Paul Zindel's screenplay, based on the novel by Anne Roiphe, focuses on Margaret Reynolds, a bored young New York City wife and mother who slips into increasingly bizarre fantasies.
The cast includes David Selby, Paul Benedict, George S. Irving, Conrad Bain, Isabel Sanford, Lois Smith, and in her film debut.
Margaret Reynolds, a young wife and mother, severely bored with her day-to-day life in New York City and neglected by her husband (David Selby), slowly slips into depression, finding refuge in her outrageous fantasies: her mother breaking into her apartment, an explorer's demonstration of tribal fertility music at a party causing strange transformations, and joining terrorists to plant explosives in the Statue of Liberty.
Director Irvin Kershner reportedly told Barbra Streisand's biographer, James Spada, that he was originally unhappy with the script, but also that he was advised not to express his dissatisfaction to Streisand.

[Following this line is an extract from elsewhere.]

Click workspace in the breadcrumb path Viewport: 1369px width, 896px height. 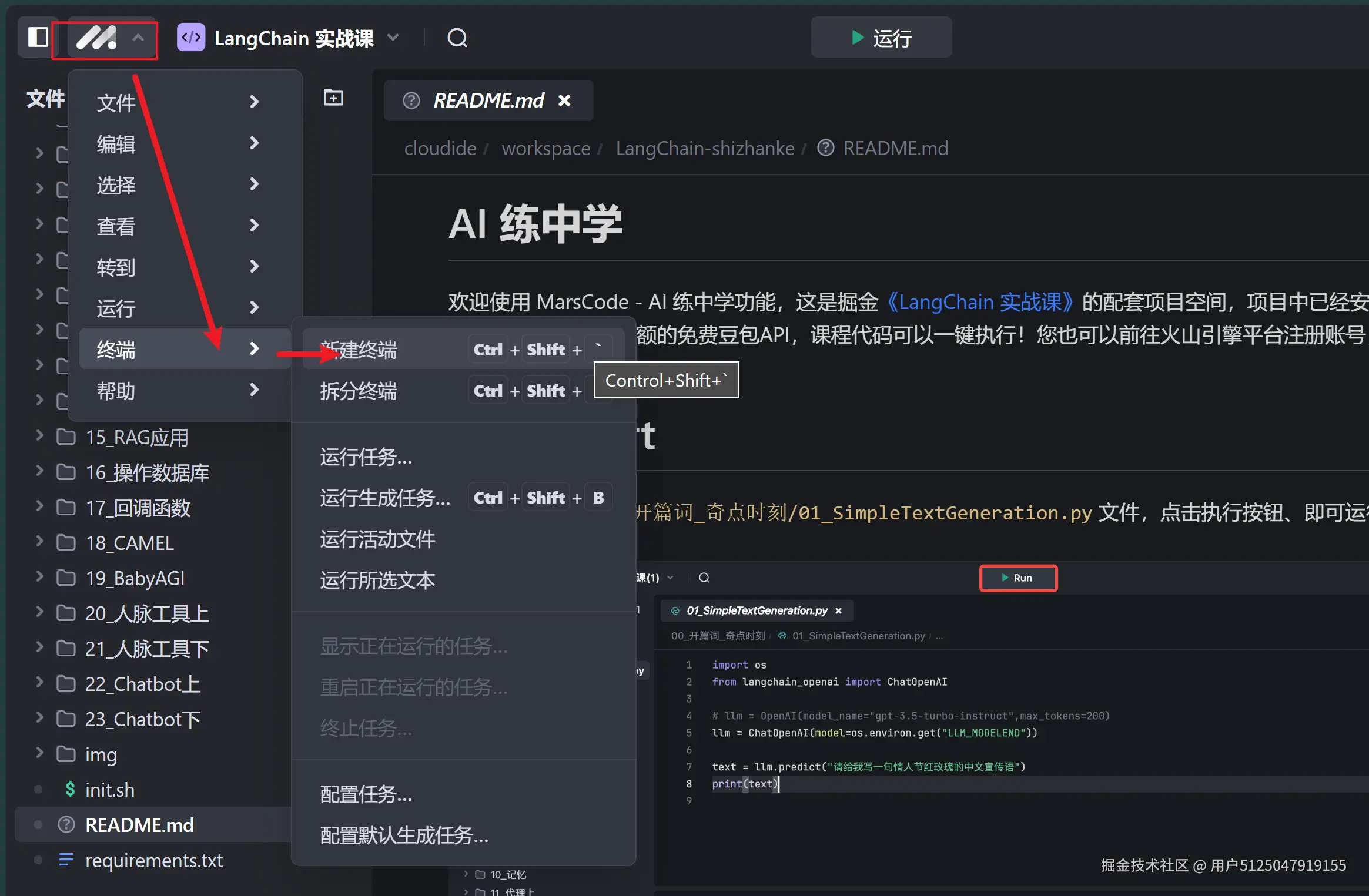[x=545, y=149]
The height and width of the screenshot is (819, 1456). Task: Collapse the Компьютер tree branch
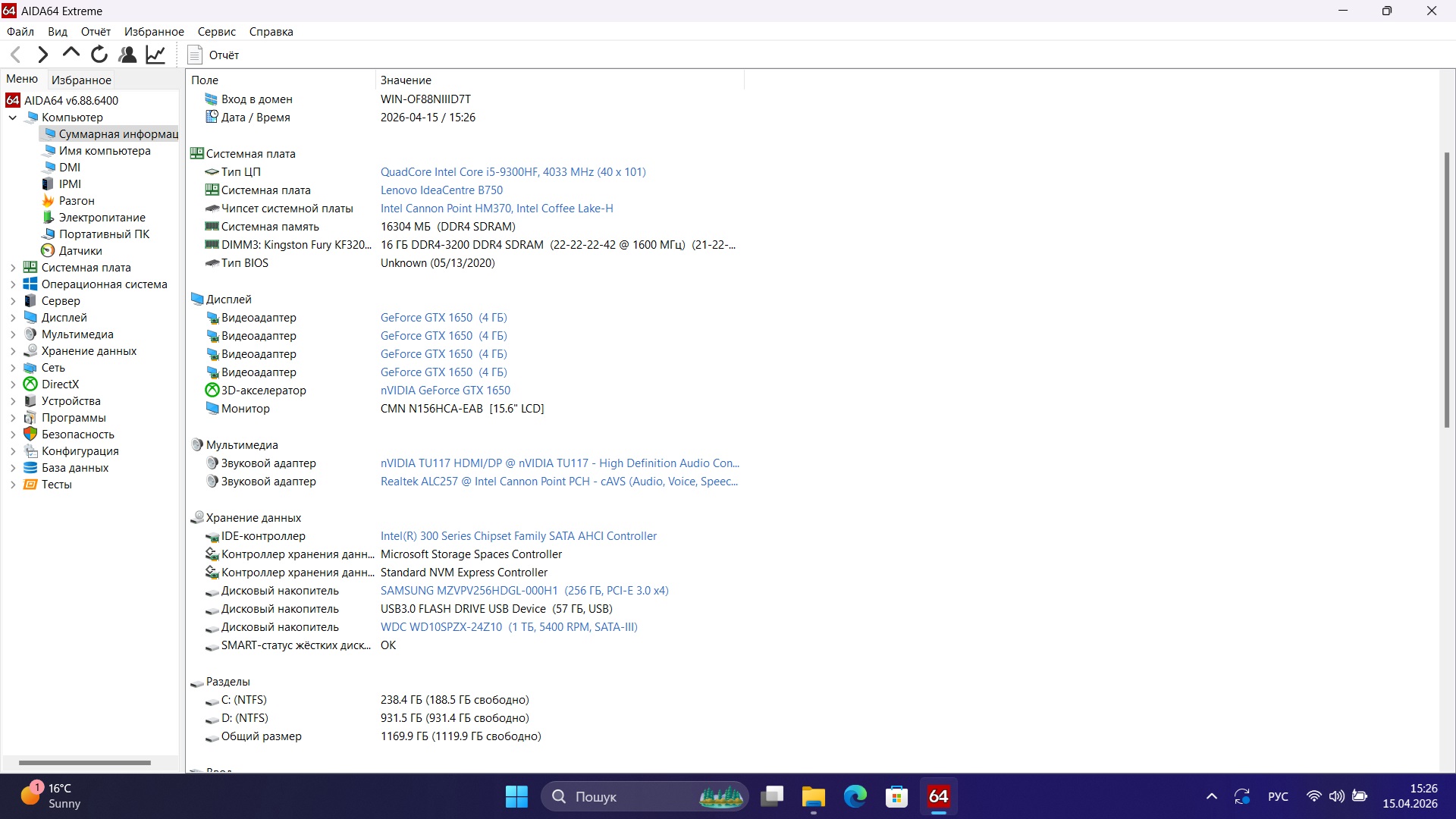point(12,118)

Several days into filming, when Streisand went to Kershner and asked him why they were having so much trouble, he told her that they had started shooting with a weak script. Kershner said, "Your people warned me not to tell you." To that, Streisand said, laughing as she did, "That's ridiculous! If a script isn't good enough, let's work to improve it."
Kershner actually took his crew on location to remote East Africa, but he had originally planned to have them shoot in a backlot at MGM. When Streisand convinced him it would be better for the film to shoot on location, he agreed and so convinced the team of producers, Robert Chartoff and Irwin Winkler. Kershner used Samburu tribesmen as extras, portraying the fabled Masai tribe.